Keywords

1 Introduction

Rub interactions between rotating and stationary parts of machinery have drastic effects on the reliability and safety of rotordynamic systems. Rotor-stator rubbing has been extensively investigated over the past decades as documented in several reviews [1,2,3,4]. However, the related phenomena need more investigation.

The dynamics of rotor-stator rubbing phenomenon is mostly explored using lumped parameter models. Owing to the inherent nonlinearity that characterizes rotor rubbing due to the discontinuous contact, the models are usually low-dimensional to keep the computational time reasonable. Most of the studies have solved the nonlinear differential equations of the system numerically using various techniques such as Runge-Kutta algorithm [5,6,7], Newmark-beta method as in [8] and finite element analysis as in [9]. The piecewise-smooth model is commonly used in most of the previous studies to describe the contact dynamics as a linear elastic stiffness that causes a normal restoring force [10,11,12,13,14].

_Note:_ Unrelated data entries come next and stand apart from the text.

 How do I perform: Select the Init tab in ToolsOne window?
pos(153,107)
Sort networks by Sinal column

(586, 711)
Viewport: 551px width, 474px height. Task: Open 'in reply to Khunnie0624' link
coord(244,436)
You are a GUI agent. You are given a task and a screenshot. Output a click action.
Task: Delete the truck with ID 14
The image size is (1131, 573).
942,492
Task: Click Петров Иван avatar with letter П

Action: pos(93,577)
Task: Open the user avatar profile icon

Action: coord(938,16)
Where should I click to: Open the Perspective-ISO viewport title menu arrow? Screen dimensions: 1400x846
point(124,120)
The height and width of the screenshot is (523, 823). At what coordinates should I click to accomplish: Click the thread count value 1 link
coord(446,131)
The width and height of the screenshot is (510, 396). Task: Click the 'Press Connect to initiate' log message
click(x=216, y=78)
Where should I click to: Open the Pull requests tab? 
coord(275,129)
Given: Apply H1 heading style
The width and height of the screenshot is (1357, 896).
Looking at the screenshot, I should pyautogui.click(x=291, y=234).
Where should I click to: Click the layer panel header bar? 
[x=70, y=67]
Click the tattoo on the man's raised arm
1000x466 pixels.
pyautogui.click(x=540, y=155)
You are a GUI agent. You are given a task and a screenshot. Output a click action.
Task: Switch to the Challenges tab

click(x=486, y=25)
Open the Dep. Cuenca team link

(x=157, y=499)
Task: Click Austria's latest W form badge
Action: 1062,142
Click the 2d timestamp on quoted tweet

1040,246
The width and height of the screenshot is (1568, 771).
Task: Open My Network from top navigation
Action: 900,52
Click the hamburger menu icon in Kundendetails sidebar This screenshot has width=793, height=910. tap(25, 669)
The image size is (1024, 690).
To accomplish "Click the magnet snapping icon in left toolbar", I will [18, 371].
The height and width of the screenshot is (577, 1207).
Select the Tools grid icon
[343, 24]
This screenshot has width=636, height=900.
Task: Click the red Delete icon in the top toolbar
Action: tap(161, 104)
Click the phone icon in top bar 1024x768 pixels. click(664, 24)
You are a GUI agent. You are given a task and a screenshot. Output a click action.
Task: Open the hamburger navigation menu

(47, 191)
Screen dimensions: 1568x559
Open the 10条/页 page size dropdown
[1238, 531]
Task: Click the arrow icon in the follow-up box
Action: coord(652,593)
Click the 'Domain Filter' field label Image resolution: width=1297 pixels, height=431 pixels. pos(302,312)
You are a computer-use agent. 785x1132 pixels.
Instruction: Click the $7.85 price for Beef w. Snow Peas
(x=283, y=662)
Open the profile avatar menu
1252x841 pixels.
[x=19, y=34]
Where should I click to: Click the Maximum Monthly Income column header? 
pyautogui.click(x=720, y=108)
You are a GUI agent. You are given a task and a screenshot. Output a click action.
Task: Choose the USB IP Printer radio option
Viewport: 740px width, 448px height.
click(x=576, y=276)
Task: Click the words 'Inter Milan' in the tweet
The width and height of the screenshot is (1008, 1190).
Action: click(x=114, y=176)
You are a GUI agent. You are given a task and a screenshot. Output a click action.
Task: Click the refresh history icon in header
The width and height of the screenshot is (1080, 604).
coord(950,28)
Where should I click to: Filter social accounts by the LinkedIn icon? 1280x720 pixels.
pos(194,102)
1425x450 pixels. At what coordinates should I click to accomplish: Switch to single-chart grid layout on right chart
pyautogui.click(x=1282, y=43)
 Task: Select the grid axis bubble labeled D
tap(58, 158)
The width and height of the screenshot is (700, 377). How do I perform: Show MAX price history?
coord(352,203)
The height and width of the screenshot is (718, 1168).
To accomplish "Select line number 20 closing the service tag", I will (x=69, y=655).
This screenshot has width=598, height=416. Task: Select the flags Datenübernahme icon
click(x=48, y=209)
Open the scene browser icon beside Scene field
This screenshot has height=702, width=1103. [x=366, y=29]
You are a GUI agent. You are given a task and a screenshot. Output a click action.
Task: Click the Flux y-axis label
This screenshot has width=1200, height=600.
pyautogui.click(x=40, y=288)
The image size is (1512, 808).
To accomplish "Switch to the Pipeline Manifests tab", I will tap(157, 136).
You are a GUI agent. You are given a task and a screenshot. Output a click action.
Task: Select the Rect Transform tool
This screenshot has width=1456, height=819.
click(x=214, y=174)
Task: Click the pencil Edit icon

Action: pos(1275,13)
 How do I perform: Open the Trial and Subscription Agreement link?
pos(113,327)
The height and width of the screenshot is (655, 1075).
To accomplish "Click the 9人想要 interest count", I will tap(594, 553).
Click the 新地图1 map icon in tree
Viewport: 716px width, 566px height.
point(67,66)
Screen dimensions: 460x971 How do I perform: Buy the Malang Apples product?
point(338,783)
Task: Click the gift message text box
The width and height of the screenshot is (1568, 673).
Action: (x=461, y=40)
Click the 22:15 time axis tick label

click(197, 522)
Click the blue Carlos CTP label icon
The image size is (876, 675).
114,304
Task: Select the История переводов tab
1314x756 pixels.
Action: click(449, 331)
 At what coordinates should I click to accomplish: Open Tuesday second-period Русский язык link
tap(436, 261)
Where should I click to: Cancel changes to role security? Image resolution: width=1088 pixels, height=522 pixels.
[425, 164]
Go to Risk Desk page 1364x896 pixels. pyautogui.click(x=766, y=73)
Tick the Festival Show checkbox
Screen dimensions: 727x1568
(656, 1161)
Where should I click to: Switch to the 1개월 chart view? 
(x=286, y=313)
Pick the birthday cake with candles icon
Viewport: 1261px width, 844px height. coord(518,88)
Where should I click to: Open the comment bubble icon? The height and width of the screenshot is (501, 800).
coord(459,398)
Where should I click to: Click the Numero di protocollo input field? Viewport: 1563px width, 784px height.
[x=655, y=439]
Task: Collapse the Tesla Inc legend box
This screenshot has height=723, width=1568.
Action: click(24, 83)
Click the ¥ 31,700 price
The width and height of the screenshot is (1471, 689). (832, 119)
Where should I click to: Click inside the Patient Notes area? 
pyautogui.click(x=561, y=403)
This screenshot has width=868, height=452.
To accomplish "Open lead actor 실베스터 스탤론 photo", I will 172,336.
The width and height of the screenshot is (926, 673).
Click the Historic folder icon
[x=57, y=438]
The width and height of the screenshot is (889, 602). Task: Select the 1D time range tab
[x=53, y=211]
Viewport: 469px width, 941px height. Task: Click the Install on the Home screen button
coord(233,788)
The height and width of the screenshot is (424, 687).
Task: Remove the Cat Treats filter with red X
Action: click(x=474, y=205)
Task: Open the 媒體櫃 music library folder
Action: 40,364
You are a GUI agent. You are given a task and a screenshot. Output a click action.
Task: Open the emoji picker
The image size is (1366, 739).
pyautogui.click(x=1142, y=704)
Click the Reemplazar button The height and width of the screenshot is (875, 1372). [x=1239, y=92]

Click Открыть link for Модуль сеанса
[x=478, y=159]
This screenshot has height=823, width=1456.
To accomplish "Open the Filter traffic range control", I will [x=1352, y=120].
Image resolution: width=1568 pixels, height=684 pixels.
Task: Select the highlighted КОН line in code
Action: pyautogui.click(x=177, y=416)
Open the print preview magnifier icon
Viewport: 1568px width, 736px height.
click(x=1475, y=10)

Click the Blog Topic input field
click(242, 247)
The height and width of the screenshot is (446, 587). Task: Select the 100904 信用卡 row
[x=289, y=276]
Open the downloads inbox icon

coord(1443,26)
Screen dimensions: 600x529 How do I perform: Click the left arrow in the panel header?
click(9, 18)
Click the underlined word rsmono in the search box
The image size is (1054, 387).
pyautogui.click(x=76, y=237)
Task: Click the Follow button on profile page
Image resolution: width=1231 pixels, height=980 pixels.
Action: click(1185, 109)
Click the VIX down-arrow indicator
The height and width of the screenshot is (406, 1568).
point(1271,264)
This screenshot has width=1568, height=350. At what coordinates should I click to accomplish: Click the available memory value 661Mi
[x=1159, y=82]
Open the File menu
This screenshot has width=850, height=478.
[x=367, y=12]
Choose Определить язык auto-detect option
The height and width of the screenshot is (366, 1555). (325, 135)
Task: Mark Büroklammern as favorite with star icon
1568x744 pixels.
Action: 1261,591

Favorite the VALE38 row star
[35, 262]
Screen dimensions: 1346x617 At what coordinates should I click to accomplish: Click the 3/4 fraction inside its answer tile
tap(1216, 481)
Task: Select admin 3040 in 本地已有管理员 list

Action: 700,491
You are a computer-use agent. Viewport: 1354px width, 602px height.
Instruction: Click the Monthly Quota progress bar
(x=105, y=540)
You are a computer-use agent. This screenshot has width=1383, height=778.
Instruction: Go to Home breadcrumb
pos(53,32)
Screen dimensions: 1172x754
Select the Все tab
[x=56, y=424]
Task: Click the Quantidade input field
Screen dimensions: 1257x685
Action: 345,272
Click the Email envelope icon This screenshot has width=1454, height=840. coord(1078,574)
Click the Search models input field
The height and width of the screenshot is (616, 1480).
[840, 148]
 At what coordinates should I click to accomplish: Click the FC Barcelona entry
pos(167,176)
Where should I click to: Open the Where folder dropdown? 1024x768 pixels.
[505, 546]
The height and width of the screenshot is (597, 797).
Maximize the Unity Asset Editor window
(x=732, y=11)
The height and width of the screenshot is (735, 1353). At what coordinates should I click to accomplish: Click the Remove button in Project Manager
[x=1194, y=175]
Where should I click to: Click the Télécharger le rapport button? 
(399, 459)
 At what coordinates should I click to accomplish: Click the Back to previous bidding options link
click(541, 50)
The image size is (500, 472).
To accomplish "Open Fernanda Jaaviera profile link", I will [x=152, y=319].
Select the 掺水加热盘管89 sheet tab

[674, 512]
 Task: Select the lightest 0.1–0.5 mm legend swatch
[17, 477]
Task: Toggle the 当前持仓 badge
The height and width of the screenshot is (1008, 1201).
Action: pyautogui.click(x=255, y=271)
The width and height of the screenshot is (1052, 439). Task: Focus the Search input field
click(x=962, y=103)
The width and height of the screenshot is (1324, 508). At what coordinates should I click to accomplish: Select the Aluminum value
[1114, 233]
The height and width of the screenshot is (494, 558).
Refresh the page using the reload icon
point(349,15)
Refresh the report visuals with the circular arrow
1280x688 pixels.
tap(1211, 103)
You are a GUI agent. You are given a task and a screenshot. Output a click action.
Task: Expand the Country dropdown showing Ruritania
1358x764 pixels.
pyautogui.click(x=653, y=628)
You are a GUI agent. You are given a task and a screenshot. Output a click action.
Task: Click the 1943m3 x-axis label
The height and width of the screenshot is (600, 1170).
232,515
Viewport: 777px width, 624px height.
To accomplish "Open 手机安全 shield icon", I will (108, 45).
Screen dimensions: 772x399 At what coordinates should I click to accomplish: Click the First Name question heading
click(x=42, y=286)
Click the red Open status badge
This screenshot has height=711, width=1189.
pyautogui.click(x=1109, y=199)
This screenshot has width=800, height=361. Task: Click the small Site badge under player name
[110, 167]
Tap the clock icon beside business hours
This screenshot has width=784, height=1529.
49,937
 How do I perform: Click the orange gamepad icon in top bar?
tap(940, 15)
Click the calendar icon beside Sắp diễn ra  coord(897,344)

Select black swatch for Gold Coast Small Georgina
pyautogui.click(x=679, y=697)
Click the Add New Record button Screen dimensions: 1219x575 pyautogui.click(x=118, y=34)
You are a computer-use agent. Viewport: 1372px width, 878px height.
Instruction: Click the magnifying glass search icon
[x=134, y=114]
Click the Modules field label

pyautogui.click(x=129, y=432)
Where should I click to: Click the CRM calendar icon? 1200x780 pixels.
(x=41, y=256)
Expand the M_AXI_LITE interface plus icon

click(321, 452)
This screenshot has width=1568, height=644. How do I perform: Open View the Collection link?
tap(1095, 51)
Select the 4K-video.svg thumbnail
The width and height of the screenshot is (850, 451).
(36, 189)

The strong nonlinearity in contact systems typically generates different possible responses that include periodic, quasi-periodic and chaotic responses. Usually, a rich profile of subharmonics and super harmonics characterize the frequency response of rotor-stator rubbing systems [15,16,17,18]. The features of the rub response are greatly affected by changing the system parameters such as rotor speed, stator stiffness, friction coefficient, and system damping [15, 19, 20]. Varney and Green [12] studied the influence of support asymmetry on the response of a rotor-stator contact system. Direct stiffness asymmetry was shown to greatly influence the system response even for small values of stiffness asymmetry. However, rotor flexibility was not considered in the model. In [21], orbit asymmetry was observed experimentally during rubbing and this was attributed to lower bottom stator stiffness in comparison to that of the other sides. Several researchers have conducted experimental studies to validate the mathematical models. Different forms of rub response were observed experimentally [7, 16,17,18, 21,22,23] but more sophisticated behavior was exhibited compared to the mathematically obtained responses. Hence, it is inferred that an improvement of the mathematical models of rubbing is crucial to better represent the real phenomenon.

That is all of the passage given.